=== RECORDS ===

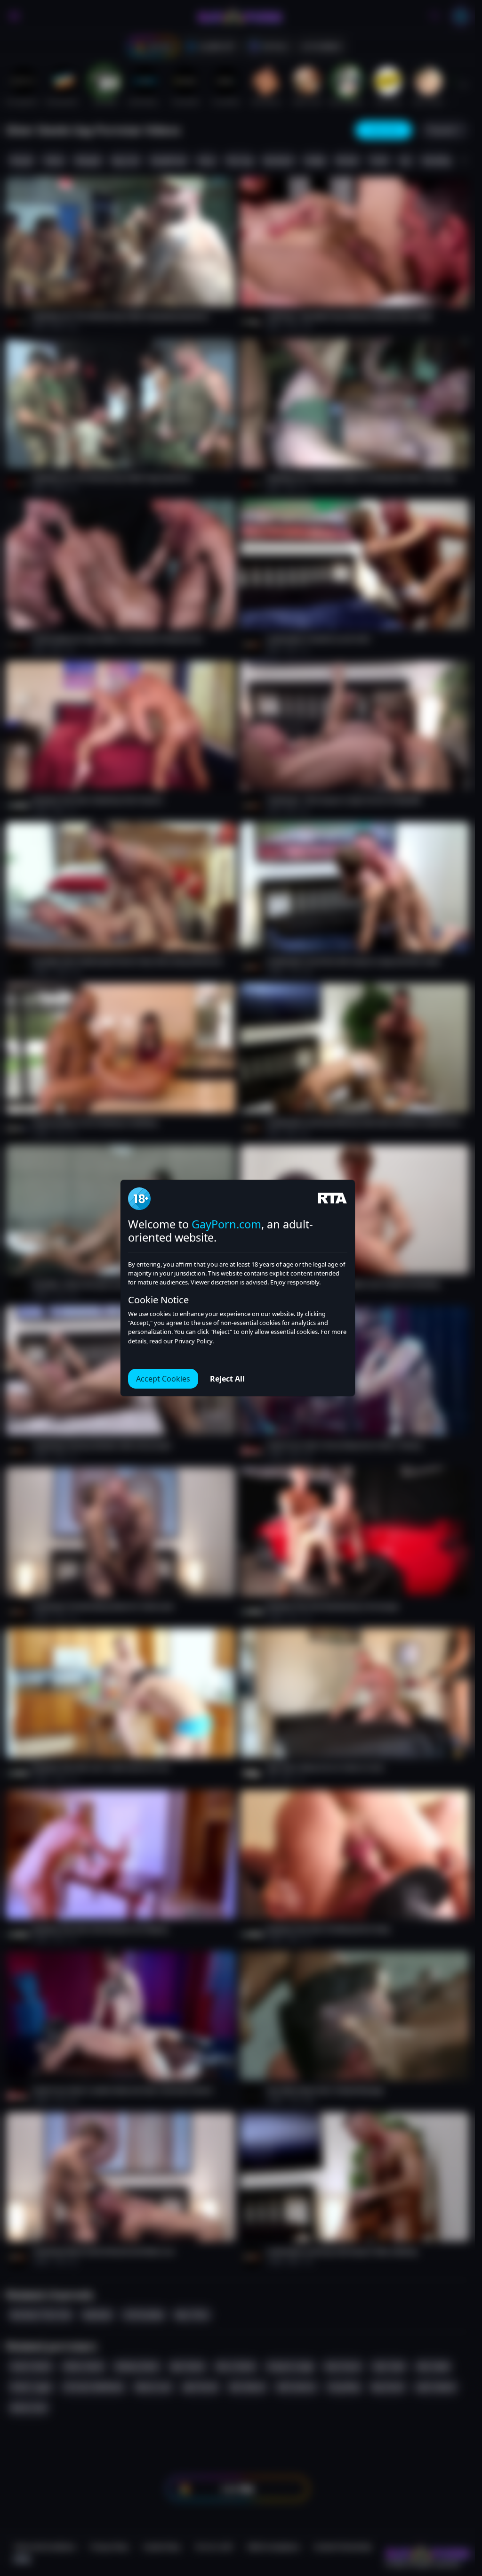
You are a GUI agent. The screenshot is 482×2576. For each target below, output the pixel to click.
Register (385, 2548)
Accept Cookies (163, 1379)
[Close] (456, 2518)
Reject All (227, 1379)
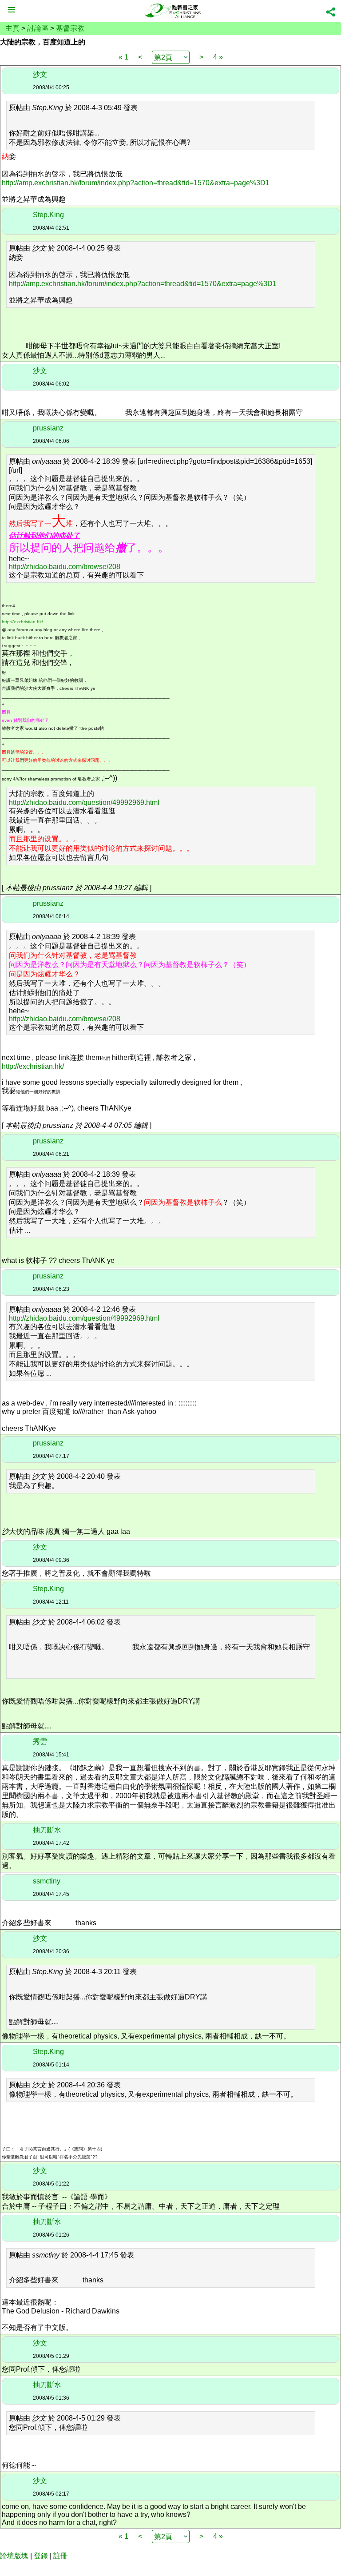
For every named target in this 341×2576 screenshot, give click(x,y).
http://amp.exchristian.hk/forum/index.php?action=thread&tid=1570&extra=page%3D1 (136, 183)
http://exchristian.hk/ (22, 621)
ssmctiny (46, 1881)
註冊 (60, 2556)
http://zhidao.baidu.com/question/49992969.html (84, 802)
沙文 (40, 74)
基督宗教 (70, 28)
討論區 (37, 28)
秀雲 (40, 1741)
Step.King (48, 215)
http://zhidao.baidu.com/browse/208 (64, 566)
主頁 (12, 28)
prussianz (48, 428)
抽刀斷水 (47, 1830)
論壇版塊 (14, 2556)
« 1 (123, 57)
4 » (218, 57)
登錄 (41, 2556)
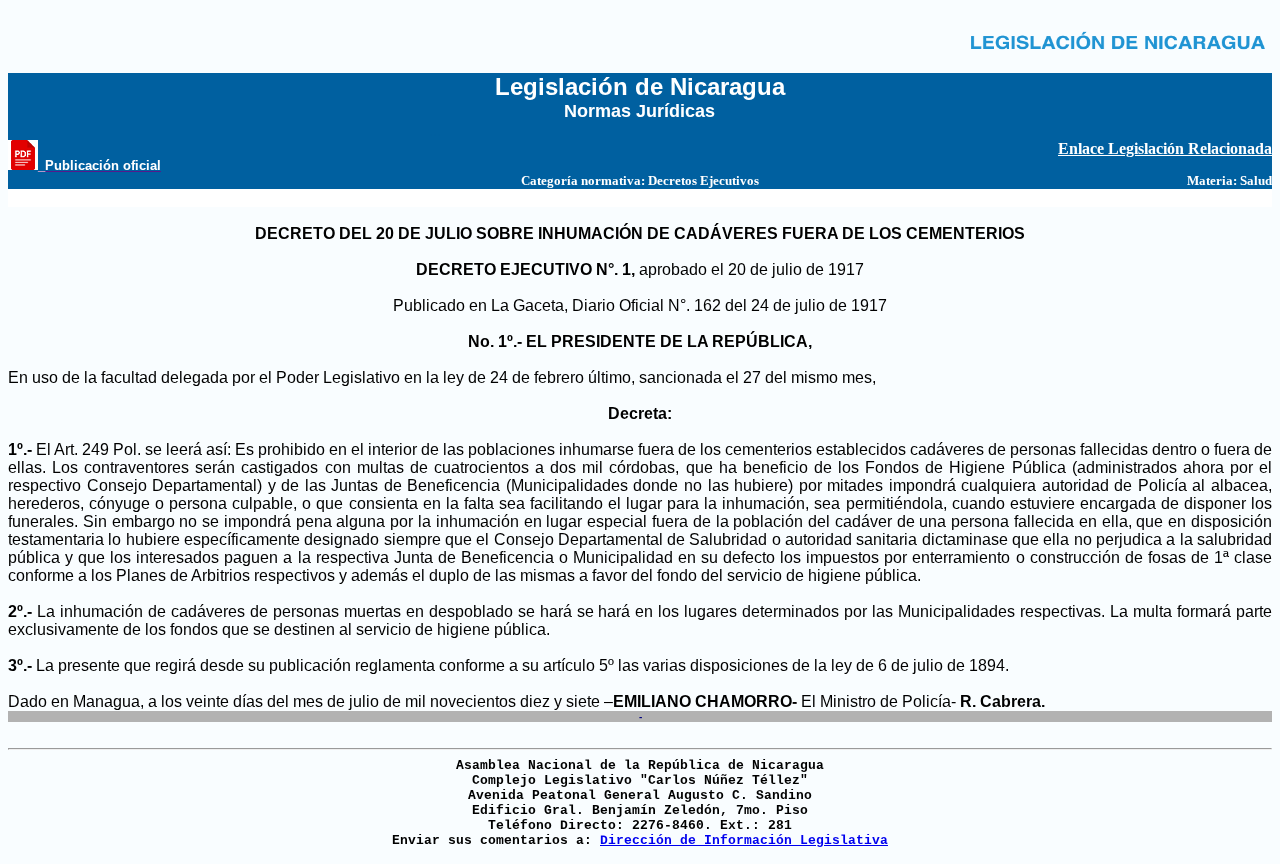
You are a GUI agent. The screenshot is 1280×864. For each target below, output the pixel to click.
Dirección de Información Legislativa (744, 840)
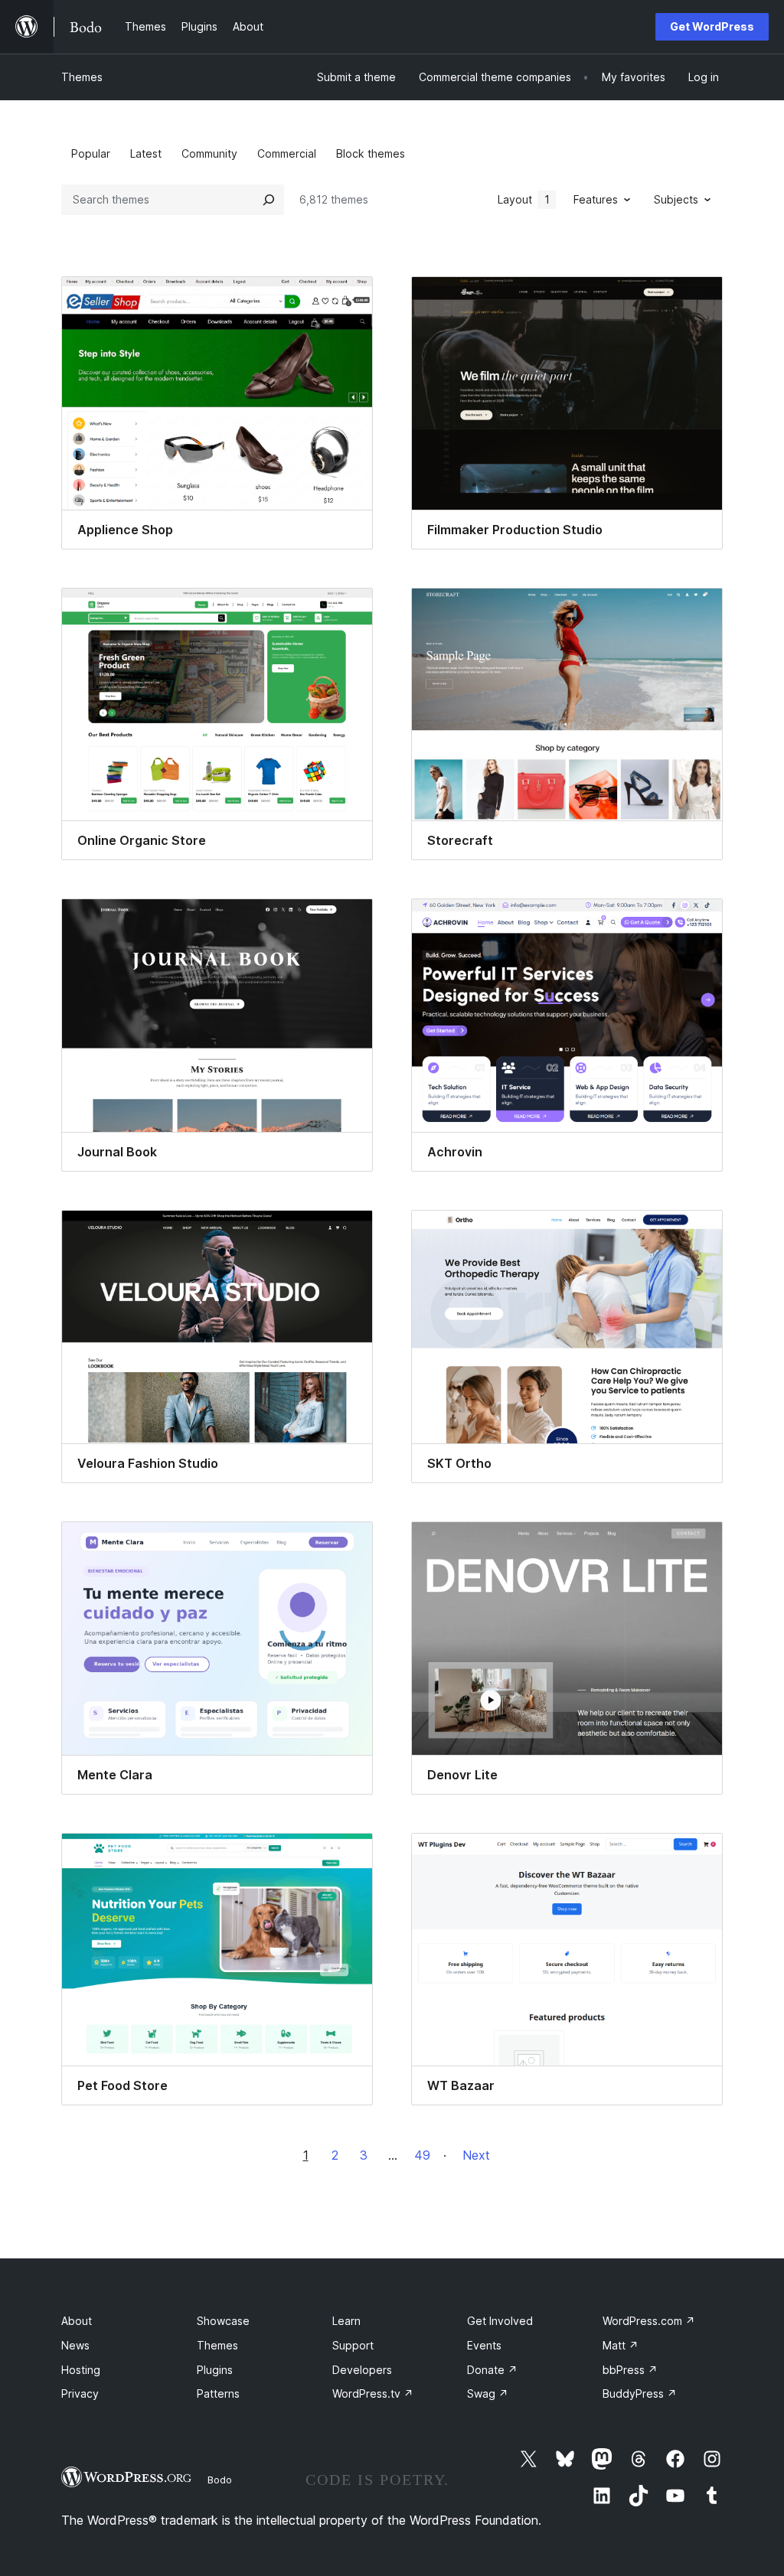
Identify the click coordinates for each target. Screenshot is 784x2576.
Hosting (80, 2369)
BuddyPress (640, 2393)
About (76, 2320)
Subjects (676, 199)
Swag (487, 2393)
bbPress (630, 2369)
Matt (621, 2345)
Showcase (223, 2320)
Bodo (219, 2479)
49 (422, 2155)
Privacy (80, 2393)
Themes (82, 76)
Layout (524, 199)
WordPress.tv (372, 2393)
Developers (362, 2369)
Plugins (215, 2369)
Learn (346, 2320)
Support (353, 2345)
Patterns (218, 2393)
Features (595, 199)
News (75, 2345)
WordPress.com (649, 2320)
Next (476, 2155)
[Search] (268, 199)
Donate (492, 2369)
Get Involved (500, 2320)
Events (484, 2345)
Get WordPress (712, 26)
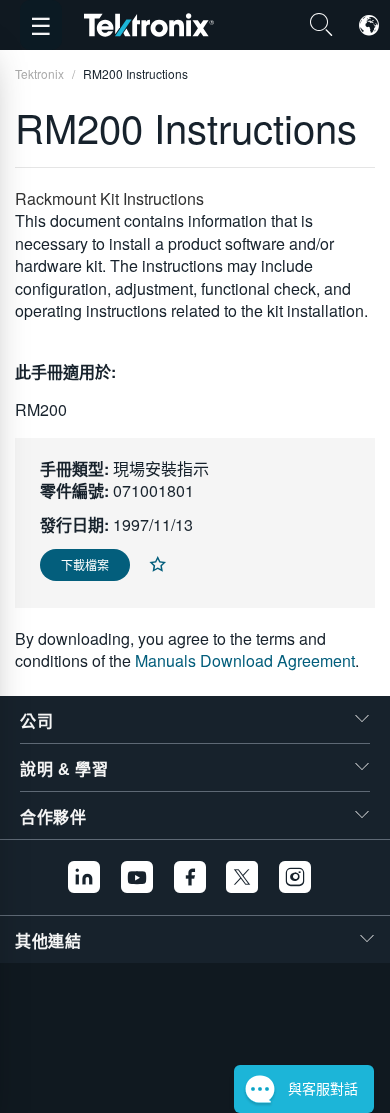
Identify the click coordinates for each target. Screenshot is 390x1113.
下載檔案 (85, 564)
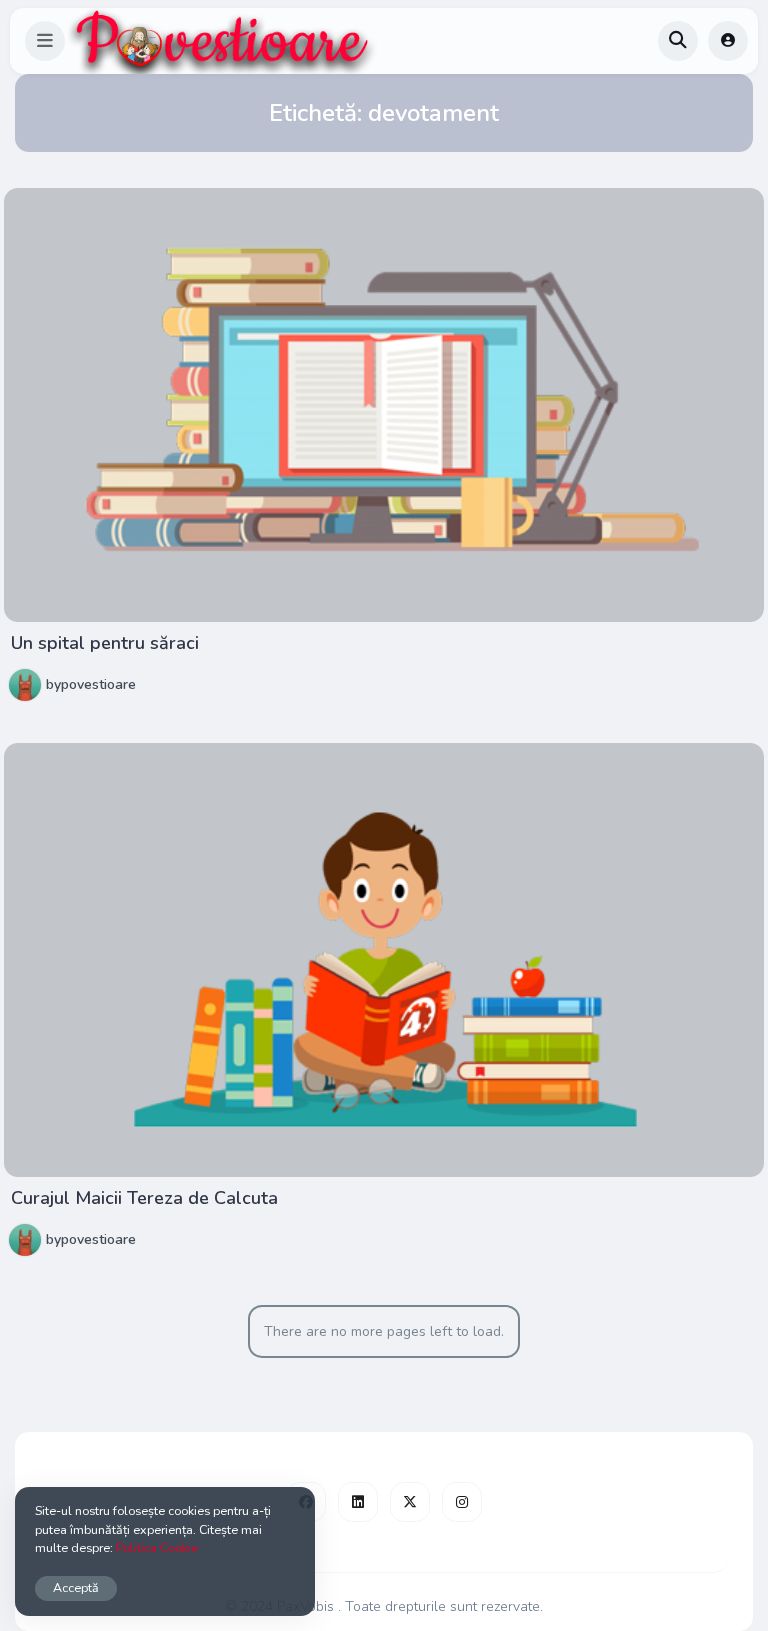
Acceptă (76, 1587)
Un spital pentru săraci (105, 643)
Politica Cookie (157, 1547)
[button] (45, 41)
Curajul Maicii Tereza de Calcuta (144, 1198)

===

● WHAT IS REQUIRED: Quote all of the entries word for word, omitting any pictures.

● EXERCISE OUTPUT:
You are a GUI agent. The screenshot is 482×2576. For each target below, output the pixel to click.
Register (385, 2548)
Accept Cookies (163, 1379)
[Close] (456, 2518)
Reject All (227, 1379)
For every named target in this 341×2576 screenshot, give click(x,y).
http://amp.exchristian.hk/forum/index.php?action=thread&tid=1570&extra=page%3D1 (136, 183)
http://exchristian.hk/ (22, 621)
ssmctiny (46, 1881)
註冊 (60, 2556)
http://zhidao.baidu.com/question/49992969.html (84, 802)
沙文 (40, 74)
基督宗教 (70, 28)
討論區 (37, 28)
秀雲 (40, 1741)
Step.King (48, 215)
http://zhidao.baidu.com/browse/208 (64, 566)
主頁 (12, 28)
prussianz (48, 428)
抽刀斷水 (47, 1830)
論壇版塊 (14, 2556)
« 1 (123, 57)
4 » (218, 57)
登錄 (41, 2556)
You are a GUI agent. The screenshot is 1280×864. For each target below, output the pixel to click.
Dirección de Información Legislativa (744, 840)
Identify the click coordinates for each target. Screenshot is 784x2576.
Hosting (80, 2369)
BuddyPress (640, 2393)
About (76, 2320)
Subjects (676, 199)
Swag (487, 2393)
bbPress (630, 2369)
Matt (621, 2345)
Showcase (223, 2320)
Bodo (219, 2479)
49 (422, 2155)
Privacy (80, 2393)
Themes (82, 76)
Layout (524, 199)
WordPress.tv (372, 2393)
Developers (362, 2369)
Plugins (215, 2369)
Learn (346, 2320)
Support (353, 2345)
Patterns (218, 2393)
Features (595, 199)
News (75, 2345)
WordPress.com (649, 2320)
Next (476, 2155)
[Search] (268, 199)
Donate (492, 2369)
Get Involved (500, 2320)
Events (484, 2345)
Get WordPress (712, 26)
Identify the click coordinates for each target. Screenshot is 390x1113.
下載檔案 (85, 564)
Acceptă (76, 1587)
Un spital pentru săraci (105, 643)
Politica Cookie (157, 1547)
[button] (45, 41)
Curajul Maicii Tereza de Calcuta (144, 1198)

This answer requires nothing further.